I found some infos on how to do this with a special driver. But I don't want to go that deep into the system just to create such a small tool.

Therefore I'm looking for tuts examples etc. that explain how to do this on socket level.

thx in advance

mr.rattlz · 05/03/2007, 21:20

Ich könnte mich irren, aber sollte das nicht mit Filtern in rpe gehen :> ?

mondesser · 05/03/2007, 21:56

Kann man mit den Custom filtern von rpe msg boxes oder so machen?
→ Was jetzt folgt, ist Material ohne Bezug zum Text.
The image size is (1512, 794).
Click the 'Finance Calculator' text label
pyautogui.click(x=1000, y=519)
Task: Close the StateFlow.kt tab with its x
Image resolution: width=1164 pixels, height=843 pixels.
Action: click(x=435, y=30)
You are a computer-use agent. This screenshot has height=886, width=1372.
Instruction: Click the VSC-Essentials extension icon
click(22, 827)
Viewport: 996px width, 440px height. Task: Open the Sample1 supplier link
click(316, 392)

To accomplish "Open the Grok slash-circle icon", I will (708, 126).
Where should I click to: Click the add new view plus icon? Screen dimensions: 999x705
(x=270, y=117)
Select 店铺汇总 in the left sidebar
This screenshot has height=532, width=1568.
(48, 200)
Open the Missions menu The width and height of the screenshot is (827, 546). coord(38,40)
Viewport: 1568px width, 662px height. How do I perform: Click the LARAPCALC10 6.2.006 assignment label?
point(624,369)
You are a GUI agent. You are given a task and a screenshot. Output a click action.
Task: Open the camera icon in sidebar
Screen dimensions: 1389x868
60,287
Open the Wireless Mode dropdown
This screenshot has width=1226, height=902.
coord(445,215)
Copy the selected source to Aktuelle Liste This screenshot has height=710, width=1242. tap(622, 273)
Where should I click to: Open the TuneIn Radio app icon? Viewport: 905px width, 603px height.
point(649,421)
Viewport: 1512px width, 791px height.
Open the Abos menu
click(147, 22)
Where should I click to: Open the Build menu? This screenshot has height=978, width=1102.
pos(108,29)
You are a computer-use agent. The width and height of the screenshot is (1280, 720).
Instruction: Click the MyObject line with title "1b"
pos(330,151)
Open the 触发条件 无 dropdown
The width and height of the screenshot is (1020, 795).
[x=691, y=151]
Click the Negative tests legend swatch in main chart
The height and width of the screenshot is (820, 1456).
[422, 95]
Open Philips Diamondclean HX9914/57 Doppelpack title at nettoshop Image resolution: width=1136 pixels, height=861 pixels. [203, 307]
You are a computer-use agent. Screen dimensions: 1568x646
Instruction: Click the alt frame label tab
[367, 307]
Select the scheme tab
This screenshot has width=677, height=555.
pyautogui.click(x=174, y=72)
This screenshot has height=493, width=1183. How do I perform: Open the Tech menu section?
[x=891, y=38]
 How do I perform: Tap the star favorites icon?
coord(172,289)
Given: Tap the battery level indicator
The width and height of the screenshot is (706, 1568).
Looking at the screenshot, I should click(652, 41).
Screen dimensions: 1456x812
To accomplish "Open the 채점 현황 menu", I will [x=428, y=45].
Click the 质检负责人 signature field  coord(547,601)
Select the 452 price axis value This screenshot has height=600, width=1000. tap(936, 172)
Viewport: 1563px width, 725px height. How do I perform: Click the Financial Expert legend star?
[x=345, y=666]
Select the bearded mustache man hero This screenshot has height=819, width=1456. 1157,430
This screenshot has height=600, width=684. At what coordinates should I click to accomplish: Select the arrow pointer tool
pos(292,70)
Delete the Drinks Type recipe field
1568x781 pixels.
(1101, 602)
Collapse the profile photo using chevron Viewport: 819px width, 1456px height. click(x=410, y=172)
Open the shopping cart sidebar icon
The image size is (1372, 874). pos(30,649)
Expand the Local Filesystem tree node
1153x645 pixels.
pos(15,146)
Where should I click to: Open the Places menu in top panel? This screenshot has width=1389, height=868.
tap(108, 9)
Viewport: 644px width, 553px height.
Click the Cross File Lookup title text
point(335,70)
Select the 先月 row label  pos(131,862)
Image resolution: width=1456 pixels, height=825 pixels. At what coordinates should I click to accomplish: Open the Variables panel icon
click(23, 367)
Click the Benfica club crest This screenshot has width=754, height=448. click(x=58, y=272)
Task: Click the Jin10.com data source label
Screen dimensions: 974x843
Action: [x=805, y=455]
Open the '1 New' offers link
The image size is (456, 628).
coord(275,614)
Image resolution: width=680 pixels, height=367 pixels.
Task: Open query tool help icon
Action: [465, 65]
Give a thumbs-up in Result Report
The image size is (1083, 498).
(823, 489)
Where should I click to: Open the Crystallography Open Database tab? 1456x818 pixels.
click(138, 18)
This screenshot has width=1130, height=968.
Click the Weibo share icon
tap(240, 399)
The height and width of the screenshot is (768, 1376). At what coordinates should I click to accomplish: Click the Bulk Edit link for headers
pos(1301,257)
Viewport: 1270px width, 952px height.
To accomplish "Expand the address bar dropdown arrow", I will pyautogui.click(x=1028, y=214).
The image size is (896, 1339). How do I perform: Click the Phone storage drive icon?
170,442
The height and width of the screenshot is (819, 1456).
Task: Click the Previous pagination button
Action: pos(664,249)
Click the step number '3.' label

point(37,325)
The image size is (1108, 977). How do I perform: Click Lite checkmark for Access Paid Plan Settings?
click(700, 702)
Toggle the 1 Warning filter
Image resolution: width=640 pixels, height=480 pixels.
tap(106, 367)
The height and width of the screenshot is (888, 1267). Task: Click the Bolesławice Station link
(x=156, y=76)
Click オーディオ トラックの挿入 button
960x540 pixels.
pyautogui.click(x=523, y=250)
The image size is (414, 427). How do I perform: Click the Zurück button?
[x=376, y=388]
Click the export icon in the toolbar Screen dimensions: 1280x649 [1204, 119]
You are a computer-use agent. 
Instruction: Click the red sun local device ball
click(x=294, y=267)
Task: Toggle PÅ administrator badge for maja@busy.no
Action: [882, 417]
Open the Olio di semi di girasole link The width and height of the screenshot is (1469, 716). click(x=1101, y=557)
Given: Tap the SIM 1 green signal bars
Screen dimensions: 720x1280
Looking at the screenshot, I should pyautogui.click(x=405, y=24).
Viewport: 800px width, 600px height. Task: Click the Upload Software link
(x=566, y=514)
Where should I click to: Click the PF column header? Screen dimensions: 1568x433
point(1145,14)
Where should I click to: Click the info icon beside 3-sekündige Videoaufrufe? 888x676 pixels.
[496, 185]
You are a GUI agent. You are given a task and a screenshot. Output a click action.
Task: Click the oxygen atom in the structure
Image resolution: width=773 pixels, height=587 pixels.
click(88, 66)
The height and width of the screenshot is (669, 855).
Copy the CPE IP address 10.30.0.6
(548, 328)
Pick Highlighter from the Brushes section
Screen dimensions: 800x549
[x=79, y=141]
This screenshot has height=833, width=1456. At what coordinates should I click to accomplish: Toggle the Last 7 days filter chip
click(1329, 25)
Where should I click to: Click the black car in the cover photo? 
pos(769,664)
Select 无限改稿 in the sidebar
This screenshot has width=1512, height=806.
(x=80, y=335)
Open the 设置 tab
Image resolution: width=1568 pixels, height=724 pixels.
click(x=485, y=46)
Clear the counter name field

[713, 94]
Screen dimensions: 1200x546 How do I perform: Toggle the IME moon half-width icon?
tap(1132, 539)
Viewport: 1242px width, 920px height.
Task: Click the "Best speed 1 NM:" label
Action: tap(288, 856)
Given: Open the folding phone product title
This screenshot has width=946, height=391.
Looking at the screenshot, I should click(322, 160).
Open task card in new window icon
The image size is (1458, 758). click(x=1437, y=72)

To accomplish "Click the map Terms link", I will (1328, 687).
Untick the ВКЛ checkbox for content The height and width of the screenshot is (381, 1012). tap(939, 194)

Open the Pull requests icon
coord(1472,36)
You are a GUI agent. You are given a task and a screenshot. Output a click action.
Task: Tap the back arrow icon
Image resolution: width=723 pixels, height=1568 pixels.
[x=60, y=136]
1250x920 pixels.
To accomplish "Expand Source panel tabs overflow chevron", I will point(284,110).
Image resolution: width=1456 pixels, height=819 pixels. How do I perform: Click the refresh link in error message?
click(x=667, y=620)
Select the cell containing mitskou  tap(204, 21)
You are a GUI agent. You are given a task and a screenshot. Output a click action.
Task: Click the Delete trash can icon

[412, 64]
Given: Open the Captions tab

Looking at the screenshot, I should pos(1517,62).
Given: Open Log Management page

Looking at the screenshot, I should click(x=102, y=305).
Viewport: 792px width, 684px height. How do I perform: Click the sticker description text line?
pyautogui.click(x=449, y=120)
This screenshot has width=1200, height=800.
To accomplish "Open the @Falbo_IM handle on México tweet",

mr.rattlz · 05/03/2007, 22:00

Quote:

Originally posted by mondesser@May 3 2007, 21:56
Kann man mit den Custom filtern von rpe msg boxes oder so machen?

Bei Custom Filter gibs im Menü "Add Functions" doch "ShowMessage".
Ich denke mal, das wirds sein

killyou · 05/03/2007, 22:03

sollte gehn, hab ich noch nie getestet hier sind aber nochmal ein paar infos zu rPE:

sind beides anwendungen auf ragnaork online
bei dem tool hat redox ganze arbeit geleistet. kann es nur weiterempfehlen

mondesser · 05/03/2007, 22:12

danke euch beiden

Das sollte für mein kleines tool reichen.
Wobei mich immernoch interessieren würde ob man sowas nicht irgendwo auf socket ebene abfangen kann in c/cpp

rEdoX · 05/04/2007, 13:08

Erstmal danke fuer die promotion von meinem tool ;o
In rpe kannst du jede api aufrufen die du willst, somit auch MessageBoxA/W, showmessage ist nur ein wrapper dafuer.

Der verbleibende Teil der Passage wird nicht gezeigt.